§ ABOUT THIS TASK
Locate the lines of the listing below that hold "label", then copy each of them.

§ RECORDS SUPPLIED
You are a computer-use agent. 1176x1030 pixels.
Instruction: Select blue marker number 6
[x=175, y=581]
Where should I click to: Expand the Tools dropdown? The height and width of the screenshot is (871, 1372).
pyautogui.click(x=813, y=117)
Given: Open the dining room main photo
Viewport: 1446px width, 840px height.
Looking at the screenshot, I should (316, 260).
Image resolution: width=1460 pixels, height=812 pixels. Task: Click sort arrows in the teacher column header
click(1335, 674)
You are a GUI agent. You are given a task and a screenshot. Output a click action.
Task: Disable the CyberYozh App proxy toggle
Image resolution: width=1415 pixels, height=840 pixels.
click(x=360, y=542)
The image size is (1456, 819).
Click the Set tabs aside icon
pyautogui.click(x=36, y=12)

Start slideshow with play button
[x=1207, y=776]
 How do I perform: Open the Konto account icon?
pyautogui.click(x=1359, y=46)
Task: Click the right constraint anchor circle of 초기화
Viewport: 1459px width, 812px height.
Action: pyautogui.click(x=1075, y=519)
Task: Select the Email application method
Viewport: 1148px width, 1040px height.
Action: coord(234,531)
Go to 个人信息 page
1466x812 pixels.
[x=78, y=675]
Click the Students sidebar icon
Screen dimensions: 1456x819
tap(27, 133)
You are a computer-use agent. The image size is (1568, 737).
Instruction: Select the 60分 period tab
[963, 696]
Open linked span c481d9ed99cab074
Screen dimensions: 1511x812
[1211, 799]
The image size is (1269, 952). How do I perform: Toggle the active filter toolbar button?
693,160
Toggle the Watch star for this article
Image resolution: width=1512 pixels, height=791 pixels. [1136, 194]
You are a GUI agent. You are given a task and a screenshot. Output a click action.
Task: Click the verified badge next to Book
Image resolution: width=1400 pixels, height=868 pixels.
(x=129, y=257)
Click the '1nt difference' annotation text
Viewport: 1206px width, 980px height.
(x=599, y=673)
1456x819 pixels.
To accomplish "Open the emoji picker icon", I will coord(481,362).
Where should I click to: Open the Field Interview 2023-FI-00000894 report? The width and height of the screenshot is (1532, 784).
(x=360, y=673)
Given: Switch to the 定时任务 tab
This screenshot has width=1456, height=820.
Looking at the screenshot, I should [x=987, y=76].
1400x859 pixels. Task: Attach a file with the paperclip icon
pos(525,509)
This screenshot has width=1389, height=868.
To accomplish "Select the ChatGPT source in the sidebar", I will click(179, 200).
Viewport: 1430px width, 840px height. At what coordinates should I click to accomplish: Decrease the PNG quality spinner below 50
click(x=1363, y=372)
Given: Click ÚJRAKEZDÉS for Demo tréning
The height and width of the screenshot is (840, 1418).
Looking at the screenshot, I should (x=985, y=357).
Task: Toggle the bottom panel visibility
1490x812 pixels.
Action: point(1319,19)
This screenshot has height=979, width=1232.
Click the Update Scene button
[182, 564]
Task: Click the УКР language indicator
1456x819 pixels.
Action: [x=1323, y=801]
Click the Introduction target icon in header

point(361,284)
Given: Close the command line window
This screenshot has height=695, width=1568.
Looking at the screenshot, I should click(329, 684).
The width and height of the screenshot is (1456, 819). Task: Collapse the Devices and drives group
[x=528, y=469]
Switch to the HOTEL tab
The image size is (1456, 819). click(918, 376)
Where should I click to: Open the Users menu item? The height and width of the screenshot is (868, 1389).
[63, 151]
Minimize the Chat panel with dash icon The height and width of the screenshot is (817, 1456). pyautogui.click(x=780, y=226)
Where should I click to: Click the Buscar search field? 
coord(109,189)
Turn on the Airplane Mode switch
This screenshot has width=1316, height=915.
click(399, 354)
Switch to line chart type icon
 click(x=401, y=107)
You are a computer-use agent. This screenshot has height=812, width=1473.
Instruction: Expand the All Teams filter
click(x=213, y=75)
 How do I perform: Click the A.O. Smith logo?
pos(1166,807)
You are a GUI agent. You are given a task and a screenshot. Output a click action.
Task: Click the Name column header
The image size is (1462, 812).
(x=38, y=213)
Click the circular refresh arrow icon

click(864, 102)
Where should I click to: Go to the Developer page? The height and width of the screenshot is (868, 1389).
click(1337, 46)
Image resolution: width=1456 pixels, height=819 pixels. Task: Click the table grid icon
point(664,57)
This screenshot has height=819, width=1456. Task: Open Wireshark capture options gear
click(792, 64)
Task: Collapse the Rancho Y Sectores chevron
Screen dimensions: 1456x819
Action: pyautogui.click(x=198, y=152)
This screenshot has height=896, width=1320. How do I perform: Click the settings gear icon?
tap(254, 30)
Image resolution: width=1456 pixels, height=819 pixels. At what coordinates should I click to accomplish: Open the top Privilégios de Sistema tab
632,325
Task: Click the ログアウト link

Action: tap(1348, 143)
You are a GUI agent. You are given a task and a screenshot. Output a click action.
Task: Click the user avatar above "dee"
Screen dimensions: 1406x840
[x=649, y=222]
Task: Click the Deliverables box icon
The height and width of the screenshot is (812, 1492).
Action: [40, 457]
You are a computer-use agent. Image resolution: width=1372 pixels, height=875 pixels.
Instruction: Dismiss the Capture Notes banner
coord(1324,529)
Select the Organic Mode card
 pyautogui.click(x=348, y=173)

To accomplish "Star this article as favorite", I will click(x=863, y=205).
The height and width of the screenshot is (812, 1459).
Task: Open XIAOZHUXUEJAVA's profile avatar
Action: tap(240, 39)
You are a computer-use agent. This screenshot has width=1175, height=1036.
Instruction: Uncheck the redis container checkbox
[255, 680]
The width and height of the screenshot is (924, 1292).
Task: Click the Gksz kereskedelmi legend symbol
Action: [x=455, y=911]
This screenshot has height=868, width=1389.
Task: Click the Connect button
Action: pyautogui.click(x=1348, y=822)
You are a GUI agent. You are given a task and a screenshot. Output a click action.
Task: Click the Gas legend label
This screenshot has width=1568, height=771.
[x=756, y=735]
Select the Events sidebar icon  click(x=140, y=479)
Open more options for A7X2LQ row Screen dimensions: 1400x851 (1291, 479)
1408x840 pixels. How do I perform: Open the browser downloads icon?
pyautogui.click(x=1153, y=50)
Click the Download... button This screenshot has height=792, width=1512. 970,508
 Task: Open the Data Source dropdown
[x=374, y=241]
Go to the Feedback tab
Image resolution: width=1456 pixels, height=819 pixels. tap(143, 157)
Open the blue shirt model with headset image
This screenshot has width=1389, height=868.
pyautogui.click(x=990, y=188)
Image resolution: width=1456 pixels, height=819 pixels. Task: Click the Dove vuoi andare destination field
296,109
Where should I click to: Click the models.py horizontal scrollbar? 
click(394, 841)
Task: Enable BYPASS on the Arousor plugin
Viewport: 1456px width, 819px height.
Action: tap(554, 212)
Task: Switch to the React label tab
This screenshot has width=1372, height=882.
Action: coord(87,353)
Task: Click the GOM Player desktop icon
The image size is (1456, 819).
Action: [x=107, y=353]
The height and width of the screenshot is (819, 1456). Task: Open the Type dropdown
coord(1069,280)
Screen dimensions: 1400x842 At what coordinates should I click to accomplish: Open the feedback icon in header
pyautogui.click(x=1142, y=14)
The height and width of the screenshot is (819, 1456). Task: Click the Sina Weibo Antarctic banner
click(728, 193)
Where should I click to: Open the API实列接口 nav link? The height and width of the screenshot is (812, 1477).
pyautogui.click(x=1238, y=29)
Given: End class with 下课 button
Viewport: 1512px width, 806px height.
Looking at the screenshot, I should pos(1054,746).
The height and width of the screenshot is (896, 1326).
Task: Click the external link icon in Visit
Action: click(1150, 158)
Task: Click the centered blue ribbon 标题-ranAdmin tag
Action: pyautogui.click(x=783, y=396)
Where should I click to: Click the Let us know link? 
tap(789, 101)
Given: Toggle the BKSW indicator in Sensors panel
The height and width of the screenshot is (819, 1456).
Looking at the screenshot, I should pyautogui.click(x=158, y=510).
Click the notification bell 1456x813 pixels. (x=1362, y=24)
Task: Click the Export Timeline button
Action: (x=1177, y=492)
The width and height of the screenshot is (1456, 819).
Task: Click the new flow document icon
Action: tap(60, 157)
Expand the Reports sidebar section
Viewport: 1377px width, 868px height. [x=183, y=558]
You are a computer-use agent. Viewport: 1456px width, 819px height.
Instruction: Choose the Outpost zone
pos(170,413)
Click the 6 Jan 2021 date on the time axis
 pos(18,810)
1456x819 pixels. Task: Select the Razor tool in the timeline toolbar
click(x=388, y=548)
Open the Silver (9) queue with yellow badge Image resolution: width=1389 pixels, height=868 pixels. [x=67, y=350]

§ RESPONSE
Task: Click the Gas legend label
Task: Switch to the React label tab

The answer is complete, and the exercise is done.